¿Por qué debo creer en la resurrección de Cristo? – Estudio Bíblico – Biblia.Work

¿Por qué debo creer en la resurrección de Cristo? – Estudio Bíblico

Es un hecho bastante bien establecido que Jesucristo fue ejecutado públicamente en Judea en el siglo I dC, bajo Poncio Pilato, por medio de la crucifixión, a instancias del Sanedrín judío. Los relatos históricos no cristianos de Flavio Josefo , Cornelio Tácito , Luciano de Samosata, Maimónides e incluso el Sanedrín judío corroboran los relatos de los primeros testigos cristianos sobre estos importantes aspectos históricos de la muerte de Jesucristo.

En cuanto a Su resurrección, hay varias líneas de evidencia que constituyen un caso convincente. El difunto prodigio de la jurisprudencia y estadista internacional Sir Lionel Luckhoo (de la fama del Libro Guinness de los Récords Mundiales por sus 245 absoluciones consecutivas sin precedentes en juicios por asesinato en la defensa) personificó el entusiasmo cristiano y la confianza en la fuerza del caso de la resurrección cuando escribió: “He pasó más de 42 años como abogado defensor litigante apareciendo en muchas partes del mundo y todavía estoy en la práctica activa. He tenido la suerte de obtener una serie de éxitos en los juicios con jurado y digo inequívocamente que la evidencia de la Resurrección de Jesucristo es tan abrumadora que obliga a aceptarla mediante pruebas que no dejan lugar a dudas”.
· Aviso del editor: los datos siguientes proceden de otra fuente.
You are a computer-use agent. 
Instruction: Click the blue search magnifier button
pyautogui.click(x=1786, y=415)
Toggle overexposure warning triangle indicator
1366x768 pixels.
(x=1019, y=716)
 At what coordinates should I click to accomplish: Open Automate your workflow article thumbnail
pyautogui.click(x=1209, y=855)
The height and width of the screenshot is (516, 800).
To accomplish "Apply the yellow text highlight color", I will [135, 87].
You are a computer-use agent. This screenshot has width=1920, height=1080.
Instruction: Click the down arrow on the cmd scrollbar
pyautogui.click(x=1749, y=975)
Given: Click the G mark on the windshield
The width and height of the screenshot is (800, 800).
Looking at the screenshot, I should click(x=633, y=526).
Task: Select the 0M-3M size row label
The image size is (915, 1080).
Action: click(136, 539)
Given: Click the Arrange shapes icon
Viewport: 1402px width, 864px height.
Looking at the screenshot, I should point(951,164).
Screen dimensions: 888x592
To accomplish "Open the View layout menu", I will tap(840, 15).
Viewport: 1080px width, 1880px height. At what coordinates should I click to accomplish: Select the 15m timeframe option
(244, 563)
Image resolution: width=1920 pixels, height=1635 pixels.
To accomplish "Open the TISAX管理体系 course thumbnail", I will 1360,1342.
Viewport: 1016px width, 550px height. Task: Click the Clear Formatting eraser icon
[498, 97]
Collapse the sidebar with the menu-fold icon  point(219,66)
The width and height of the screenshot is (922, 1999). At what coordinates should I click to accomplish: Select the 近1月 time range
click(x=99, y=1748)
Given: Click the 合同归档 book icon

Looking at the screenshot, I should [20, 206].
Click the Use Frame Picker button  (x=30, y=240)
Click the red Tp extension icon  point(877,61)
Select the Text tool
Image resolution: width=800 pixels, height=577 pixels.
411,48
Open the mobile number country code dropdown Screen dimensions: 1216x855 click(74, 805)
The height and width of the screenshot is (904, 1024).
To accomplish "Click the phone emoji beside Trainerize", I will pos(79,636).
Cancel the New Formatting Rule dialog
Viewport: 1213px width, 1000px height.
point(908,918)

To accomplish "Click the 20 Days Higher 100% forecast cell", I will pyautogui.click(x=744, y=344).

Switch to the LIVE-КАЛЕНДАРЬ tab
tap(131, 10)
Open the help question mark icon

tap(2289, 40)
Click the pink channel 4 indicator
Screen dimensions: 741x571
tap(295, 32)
La respuesta de la comunidad secular a la misma evidencia ha sido predeciblemente apática de acuerdo con su firme compromiso con el naturalismo metodológico. Para aquellos que no están familiarizados con el término, el naturalismo metodológico es el esfuerzo humano de explicar todo en términos de causas naturales y solo de causas naturales. Si un supuesto evento histórico desafía la explicación natural (p. ej., una resurrección milagrosa), los eruditos seculares generalmente lo tratan con un escepticismo abrumador, independientemente de la evidencia, sin importar cuán favorable y convincente pueda ser.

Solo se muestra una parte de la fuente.